### THE DATA
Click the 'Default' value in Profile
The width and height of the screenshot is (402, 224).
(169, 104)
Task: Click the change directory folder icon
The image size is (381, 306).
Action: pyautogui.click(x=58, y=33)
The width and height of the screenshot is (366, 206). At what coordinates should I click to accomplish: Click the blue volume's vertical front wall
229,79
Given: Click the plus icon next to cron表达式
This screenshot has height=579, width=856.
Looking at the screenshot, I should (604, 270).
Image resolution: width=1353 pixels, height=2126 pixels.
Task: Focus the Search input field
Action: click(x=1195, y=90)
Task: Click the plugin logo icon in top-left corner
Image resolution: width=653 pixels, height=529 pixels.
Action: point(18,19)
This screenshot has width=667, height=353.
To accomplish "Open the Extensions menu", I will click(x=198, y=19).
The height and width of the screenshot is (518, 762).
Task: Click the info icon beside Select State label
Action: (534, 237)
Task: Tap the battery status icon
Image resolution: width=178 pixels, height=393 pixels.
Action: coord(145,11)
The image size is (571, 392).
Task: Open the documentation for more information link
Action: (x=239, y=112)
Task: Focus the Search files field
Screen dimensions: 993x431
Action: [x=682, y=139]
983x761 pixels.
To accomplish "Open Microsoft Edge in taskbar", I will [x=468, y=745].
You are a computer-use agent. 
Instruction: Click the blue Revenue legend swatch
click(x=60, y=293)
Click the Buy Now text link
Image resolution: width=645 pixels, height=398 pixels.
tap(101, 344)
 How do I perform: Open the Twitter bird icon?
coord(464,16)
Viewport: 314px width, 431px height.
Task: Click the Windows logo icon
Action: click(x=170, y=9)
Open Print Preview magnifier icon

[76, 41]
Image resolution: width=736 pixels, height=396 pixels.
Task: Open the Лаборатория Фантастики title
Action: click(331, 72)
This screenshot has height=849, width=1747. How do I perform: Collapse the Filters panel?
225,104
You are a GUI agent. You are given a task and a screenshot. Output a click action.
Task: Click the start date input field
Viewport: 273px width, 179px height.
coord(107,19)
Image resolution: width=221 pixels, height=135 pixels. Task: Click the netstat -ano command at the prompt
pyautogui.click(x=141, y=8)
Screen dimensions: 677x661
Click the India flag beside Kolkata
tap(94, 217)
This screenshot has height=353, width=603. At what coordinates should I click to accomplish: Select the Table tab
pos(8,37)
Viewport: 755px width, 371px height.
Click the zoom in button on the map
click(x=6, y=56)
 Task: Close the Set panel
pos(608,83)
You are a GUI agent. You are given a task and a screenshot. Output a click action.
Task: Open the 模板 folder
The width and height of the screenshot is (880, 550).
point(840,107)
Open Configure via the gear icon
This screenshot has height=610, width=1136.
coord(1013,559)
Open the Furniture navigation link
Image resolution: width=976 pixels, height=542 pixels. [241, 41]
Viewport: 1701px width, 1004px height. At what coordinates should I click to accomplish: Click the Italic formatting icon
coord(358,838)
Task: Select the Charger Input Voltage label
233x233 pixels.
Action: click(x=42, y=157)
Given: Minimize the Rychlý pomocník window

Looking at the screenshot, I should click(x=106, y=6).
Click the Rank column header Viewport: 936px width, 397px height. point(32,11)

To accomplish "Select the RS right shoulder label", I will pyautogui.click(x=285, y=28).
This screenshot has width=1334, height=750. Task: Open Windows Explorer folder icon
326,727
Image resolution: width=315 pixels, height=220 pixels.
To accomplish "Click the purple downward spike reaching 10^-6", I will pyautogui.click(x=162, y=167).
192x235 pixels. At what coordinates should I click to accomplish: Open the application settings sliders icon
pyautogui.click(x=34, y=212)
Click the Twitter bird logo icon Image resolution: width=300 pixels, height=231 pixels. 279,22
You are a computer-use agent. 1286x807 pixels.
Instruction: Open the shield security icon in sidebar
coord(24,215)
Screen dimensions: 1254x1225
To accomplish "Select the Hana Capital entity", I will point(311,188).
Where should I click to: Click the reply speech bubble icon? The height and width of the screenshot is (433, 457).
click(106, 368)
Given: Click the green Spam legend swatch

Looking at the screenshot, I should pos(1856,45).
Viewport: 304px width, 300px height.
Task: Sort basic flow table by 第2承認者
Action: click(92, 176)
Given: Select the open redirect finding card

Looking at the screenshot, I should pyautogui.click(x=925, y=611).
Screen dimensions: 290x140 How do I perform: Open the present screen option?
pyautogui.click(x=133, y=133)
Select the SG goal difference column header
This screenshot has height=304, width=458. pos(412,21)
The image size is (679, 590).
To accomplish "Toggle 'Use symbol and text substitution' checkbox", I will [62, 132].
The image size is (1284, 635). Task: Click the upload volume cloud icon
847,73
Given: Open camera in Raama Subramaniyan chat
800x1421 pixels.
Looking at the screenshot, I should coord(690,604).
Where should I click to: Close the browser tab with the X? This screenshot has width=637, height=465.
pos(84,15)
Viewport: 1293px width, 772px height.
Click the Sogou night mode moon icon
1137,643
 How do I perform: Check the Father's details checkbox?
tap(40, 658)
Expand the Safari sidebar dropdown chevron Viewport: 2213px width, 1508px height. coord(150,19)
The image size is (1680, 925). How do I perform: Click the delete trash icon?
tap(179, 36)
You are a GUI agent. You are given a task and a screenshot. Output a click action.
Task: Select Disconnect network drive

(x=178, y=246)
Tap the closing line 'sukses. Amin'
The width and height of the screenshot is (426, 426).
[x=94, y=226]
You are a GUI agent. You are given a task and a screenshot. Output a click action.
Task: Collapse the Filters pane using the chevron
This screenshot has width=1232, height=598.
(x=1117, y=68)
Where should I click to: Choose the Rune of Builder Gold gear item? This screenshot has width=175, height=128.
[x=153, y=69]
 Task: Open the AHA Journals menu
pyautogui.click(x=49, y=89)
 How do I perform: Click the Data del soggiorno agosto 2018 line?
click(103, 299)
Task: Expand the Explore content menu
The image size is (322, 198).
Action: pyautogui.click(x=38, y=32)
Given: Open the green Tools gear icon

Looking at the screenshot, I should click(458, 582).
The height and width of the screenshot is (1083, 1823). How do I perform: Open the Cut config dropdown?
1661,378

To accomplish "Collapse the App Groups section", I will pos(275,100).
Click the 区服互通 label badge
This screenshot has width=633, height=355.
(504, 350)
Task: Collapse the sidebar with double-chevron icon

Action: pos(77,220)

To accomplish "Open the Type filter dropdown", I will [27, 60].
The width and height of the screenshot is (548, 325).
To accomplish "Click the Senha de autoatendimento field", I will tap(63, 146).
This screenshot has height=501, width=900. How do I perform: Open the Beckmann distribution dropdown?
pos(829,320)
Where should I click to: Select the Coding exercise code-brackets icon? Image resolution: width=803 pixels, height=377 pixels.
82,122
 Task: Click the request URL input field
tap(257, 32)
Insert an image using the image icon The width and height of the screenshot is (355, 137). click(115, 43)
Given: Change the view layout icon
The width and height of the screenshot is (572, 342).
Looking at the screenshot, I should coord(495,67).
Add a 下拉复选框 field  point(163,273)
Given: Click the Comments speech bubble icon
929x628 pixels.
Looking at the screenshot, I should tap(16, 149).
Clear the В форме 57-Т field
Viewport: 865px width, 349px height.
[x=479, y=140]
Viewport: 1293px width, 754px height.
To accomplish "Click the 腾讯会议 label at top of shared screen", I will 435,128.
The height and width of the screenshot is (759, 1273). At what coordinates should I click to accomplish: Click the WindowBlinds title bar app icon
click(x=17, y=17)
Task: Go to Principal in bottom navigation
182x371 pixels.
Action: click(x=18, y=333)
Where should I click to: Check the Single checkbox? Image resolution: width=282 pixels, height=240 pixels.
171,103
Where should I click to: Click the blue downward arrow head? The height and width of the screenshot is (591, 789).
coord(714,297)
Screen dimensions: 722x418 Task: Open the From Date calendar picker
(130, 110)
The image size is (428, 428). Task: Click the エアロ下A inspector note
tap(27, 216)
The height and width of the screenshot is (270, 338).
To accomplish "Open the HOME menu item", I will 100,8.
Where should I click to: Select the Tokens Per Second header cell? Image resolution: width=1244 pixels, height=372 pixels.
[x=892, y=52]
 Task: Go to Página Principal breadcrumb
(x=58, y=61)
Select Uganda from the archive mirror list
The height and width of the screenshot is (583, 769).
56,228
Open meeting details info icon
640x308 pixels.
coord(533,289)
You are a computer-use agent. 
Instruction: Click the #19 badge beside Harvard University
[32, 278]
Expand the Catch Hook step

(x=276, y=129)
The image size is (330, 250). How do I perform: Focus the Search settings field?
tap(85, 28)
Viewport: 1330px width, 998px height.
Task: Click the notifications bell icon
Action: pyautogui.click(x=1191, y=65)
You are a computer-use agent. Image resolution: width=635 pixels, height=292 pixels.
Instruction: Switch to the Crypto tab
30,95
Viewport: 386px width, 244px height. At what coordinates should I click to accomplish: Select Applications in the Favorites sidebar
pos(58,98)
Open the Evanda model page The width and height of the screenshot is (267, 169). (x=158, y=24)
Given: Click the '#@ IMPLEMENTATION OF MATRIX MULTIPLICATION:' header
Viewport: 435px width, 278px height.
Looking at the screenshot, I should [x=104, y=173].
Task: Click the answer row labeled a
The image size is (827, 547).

### BRIEF
Count the lines in the rows above that contain the word "Filters". Reply with the number alone.

### REPLY
2